- **Exercise directions**:
Copy every line of the material precisely.

- **Data for the task**:

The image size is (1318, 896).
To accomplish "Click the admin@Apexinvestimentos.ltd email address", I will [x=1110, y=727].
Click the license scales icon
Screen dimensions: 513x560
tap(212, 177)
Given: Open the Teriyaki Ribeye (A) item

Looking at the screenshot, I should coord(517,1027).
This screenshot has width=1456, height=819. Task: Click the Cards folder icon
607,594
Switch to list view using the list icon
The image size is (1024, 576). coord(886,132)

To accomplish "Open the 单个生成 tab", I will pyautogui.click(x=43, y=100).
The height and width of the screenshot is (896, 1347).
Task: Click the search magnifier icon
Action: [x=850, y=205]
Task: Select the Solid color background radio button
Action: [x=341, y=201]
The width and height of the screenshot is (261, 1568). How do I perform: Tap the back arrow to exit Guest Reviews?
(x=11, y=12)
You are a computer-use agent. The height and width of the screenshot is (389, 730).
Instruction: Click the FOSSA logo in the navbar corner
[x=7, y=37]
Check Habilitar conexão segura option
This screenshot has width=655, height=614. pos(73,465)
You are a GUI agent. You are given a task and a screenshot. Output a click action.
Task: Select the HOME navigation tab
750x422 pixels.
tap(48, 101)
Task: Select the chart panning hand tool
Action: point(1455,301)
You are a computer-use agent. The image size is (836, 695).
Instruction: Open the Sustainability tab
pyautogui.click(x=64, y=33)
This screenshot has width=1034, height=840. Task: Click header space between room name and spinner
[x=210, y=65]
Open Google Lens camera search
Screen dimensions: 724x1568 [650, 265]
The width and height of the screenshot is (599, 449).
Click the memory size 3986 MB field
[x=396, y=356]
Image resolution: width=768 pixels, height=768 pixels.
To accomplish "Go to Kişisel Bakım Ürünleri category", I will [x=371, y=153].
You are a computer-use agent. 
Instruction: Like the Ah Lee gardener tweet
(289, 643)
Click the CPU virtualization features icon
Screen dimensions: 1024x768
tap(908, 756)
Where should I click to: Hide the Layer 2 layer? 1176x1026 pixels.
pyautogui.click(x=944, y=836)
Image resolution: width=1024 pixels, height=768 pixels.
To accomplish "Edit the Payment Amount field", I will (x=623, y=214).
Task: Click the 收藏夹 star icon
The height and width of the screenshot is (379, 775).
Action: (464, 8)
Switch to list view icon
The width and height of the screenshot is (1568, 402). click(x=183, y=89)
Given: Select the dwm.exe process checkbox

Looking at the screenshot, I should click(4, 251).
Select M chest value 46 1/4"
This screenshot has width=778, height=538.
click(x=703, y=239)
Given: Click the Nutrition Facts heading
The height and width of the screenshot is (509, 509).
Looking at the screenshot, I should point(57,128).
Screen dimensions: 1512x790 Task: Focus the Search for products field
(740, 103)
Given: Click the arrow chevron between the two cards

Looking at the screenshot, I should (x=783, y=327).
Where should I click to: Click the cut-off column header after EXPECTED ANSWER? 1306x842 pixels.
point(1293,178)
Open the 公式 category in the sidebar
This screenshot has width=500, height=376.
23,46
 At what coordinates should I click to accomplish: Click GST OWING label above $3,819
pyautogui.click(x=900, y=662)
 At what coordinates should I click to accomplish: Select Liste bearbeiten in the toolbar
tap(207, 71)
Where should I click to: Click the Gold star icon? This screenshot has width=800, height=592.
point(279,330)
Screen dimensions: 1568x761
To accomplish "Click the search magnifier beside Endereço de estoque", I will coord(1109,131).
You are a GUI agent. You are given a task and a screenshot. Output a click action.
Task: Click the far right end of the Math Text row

- **Task response**:
The image size is (1318, 896).
To accomplish "Click the admin@Apexinvestimentos.ltd email address", I will [x=1110, y=727].
Click the license scales icon
Screen dimensions: 513x560
tap(212, 177)
Given: Open the Teriyaki Ribeye (A) item

Looking at the screenshot, I should coord(517,1027).
This screenshot has width=1456, height=819. Task: Click the Cards folder icon
607,594
Switch to list view using the list icon
The image size is (1024, 576). coord(886,132)

To accomplish "Open the 单个生成 tab", I will pyautogui.click(x=43, y=100).
The height and width of the screenshot is (896, 1347).
Task: Click the search magnifier icon
Action: [x=850, y=205]
Task: Select the Solid color background radio button
Action: [x=341, y=201]
The width and height of the screenshot is (261, 1568). How do I perform: Tap the back arrow to exit Guest Reviews?
(x=11, y=12)
You are a computer-use agent. The height and width of the screenshot is (389, 730).
Instruction: Click the FOSSA logo in the navbar corner
[x=7, y=37]
Check Habilitar conexão segura option
This screenshot has width=655, height=614. pos(73,465)
You are a GUI agent. You are given a task and a screenshot. Output a click action.
Task: Select the HOME navigation tab
750x422 pixels.
tap(48, 101)
Task: Select the chart panning hand tool
Action: point(1455,301)
You are a computer-use agent. The image size is (836, 695).
Instruction: Open the Sustainability tab
pyautogui.click(x=64, y=33)
This screenshot has width=1034, height=840. Task: Click header space between room name and spinner
[x=210, y=65]
Open Google Lens camera search
Screen dimensions: 724x1568 [650, 265]
The width and height of the screenshot is (599, 449).
Click the memory size 3986 MB field
[x=396, y=356]
Image resolution: width=768 pixels, height=768 pixels.
To accomplish "Go to Kişisel Bakım Ürünleri category", I will [x=371, y=153].
You are a computer-use agent. 
Instruction: Like the Ah Lee gardener tweet
(289, 643)
Click the CPU virtualization features icon
Screen dimensions: 1024x768
tap(908, 756)
Where should I click to: Hide the Layer 2 layer? 1176x1026 pixels.
pyautogui.click(x=944, y=836)
Image resolution: width=1024 pixels, height=768 pixels.
To accomplish "Edit the Payment Amount field", I will (x=623, y=214).
Task: Click the 收藏夹 star icon
The height and width of the screenshot is (379, 775).
Action: (464, 8)
Switch to list view icon
The width and height of the screenshot is (1568, 402). click(x=183, y=89)
Given: Select the dwm.exe process checkbox

Looking at the screenshot, I should click(4, 251).
Select M chest value 46 1/4"
This screenshot has width=778, height=538.
click(x=703, y=239)
Given: Click the Nutrition Facts heading
The height and width of the screenshot is (509, 509).
Looking at the screenshot, I should point(57,128).
Screen dimensions: 1512x790 Task: Focus the Search for products field
(740, 103)
Given: Click the arrow chevron between the two cards

Looking at the screenshot, I should (x=783, y=327).
Where should I click to: Click the cut-off column header after EXPECTED ANSWER? 1306x842 pixels.
point(1293,178)
Open the 公式 category in the sidebar
This screenshot has width=500, height=376.
23,46
 At what coordinates should I click to accomplish: Click GST OWING label above $3,819
pyautogui.click(x=900, y=662)
 At what coordinates should I click to accomplish: Select Liste bearbeiten in the toolbar
tap(207, 71)
Where should I click to: Click the Gold star icon? This screenshot has width=800, height=592.
point(279,330)
Screen dimensions: 1568x761
To accomplish "Click the search magnifier beside Endereço de estoque", I will coord(1109,131).
You are a GUI agent. You are given a task and a screenshot. Output a click action.
Task: Click the far right end of the Math Text row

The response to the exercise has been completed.